__Data supplied__.
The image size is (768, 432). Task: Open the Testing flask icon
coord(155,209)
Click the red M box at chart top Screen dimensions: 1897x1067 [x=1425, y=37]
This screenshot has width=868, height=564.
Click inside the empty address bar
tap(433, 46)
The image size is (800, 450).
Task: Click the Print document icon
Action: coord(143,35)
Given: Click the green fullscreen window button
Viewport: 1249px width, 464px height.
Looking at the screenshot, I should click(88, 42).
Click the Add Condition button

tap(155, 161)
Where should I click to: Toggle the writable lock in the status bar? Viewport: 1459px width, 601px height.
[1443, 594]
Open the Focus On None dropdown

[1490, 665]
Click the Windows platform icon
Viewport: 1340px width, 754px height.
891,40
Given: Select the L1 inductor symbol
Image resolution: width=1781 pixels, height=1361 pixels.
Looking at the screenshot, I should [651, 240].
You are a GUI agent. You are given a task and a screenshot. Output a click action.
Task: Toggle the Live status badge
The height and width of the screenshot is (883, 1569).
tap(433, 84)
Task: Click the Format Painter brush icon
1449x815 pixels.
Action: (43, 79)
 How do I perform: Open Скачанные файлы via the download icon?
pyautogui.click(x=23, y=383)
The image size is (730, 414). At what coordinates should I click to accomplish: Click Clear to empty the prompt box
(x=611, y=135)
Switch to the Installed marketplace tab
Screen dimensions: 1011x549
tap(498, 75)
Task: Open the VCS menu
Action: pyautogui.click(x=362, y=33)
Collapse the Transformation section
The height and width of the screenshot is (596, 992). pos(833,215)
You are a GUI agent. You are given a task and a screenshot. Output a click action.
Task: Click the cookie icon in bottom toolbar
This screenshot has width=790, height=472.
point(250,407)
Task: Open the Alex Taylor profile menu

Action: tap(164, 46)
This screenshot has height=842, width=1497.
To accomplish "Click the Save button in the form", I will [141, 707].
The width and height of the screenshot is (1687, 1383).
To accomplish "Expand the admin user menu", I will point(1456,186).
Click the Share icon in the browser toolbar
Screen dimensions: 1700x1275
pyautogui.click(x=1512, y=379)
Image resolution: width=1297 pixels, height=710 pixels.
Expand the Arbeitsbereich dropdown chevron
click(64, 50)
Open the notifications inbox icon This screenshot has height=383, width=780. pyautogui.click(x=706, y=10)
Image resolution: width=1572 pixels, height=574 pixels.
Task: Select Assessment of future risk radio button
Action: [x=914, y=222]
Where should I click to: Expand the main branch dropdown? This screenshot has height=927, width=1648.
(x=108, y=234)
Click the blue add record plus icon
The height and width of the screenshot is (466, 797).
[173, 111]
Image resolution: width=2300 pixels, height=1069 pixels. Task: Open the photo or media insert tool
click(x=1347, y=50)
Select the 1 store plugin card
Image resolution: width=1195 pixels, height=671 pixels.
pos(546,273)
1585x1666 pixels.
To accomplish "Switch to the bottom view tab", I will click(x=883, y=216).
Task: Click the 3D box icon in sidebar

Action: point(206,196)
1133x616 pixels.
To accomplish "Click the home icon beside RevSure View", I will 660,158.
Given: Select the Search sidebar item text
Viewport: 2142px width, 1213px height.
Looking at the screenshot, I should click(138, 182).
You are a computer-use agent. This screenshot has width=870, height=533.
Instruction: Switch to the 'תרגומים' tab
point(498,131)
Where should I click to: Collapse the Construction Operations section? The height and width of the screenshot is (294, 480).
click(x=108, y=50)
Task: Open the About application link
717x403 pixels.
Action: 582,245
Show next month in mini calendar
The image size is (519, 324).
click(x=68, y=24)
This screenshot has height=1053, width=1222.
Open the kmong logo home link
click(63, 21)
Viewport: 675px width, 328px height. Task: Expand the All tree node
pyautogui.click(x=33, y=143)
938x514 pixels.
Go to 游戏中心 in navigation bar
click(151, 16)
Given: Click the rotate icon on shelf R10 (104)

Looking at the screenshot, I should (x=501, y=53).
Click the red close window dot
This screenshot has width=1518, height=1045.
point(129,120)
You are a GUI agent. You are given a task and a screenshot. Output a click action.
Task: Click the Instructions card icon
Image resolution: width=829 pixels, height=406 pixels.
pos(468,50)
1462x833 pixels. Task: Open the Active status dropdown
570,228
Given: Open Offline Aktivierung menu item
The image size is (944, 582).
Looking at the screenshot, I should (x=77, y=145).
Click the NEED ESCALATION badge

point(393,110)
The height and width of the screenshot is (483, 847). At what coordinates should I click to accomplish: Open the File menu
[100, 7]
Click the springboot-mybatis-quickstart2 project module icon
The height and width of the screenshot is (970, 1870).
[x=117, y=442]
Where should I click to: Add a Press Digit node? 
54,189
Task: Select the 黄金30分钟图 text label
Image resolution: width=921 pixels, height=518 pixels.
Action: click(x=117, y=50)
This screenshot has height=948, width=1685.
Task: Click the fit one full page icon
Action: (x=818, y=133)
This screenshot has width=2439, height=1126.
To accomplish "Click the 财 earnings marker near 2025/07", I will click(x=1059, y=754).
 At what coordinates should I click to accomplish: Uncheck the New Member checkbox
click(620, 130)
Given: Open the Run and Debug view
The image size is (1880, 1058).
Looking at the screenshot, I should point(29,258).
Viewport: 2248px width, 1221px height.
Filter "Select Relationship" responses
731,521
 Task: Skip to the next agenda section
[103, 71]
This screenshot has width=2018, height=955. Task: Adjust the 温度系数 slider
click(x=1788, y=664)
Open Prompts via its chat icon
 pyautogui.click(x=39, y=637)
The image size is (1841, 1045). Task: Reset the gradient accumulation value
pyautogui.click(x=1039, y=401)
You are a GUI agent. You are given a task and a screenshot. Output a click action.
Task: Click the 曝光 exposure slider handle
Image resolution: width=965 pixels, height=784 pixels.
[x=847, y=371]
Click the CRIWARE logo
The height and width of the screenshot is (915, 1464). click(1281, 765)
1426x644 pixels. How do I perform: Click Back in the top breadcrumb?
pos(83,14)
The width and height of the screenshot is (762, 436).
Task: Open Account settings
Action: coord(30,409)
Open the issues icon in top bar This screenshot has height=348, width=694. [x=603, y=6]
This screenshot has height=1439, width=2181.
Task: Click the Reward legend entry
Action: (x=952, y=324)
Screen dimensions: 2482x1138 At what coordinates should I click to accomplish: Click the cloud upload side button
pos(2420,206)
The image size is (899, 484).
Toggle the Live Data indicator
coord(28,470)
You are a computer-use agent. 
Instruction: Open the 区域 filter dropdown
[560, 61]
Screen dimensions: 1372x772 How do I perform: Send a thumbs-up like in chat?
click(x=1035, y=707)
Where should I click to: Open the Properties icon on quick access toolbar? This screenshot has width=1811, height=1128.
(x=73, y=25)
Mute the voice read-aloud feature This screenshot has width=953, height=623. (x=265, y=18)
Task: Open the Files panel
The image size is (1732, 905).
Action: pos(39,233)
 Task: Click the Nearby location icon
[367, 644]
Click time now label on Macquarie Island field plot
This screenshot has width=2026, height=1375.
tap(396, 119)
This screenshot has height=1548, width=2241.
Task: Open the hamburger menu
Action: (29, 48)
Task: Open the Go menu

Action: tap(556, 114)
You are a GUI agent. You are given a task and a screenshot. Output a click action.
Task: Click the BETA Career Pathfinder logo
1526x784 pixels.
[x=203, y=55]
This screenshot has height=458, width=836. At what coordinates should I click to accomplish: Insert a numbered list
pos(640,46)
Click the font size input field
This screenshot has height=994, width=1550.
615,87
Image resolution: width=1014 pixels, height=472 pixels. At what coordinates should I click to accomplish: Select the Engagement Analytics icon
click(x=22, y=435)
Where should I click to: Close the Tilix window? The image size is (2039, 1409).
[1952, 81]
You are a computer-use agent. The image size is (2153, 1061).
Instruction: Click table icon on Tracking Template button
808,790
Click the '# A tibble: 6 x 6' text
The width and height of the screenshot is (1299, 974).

__Exercise brief__. Copy out, word for word, the part of the entries above that begins at the line with "The image size is (899, 484)." and ends at the line with "Task: Click the BETA Career Pathfinder logo", including both.

__Solution for this task__.
The image size is (899, 484).
Toggle the Live Data indicator
coord(28,470)
You are a computer-use agent. 
Instruction: Open the 区域 filter dropdown
[560, 61]
Screen dimensions: 1372x772 How do I perform: Send a thumbs-up like in chat?
click(x=1035, y=707)
Where should I click to: Open the Properties icon on quick access toolbar? This screenshot has width=1811, height=1128.
(x=73, y=25)
Mute the voice read-aloud feature This screenshot has width=953, height=623. (x=265, y=18)
Task: Open the Files panel
The image size is (1732, 905).
Action: pos(39,233)
 Task: Click the Nearby location icon
[367, 644]
Click time now label on Macquarie Island field plot
This screenshot has width=2026, height=1375.
tap(396, 119)
This screenshot has height=1548, width=2241.
Task: Open the hamburger menu
Action: (29, 48)
Task: Open the Go menu

Action: tap(556, 114)
You are a GUI agent. You are given a task and a screenshot. Output a click action.
Task: Click the BETA Career Pathfinder logo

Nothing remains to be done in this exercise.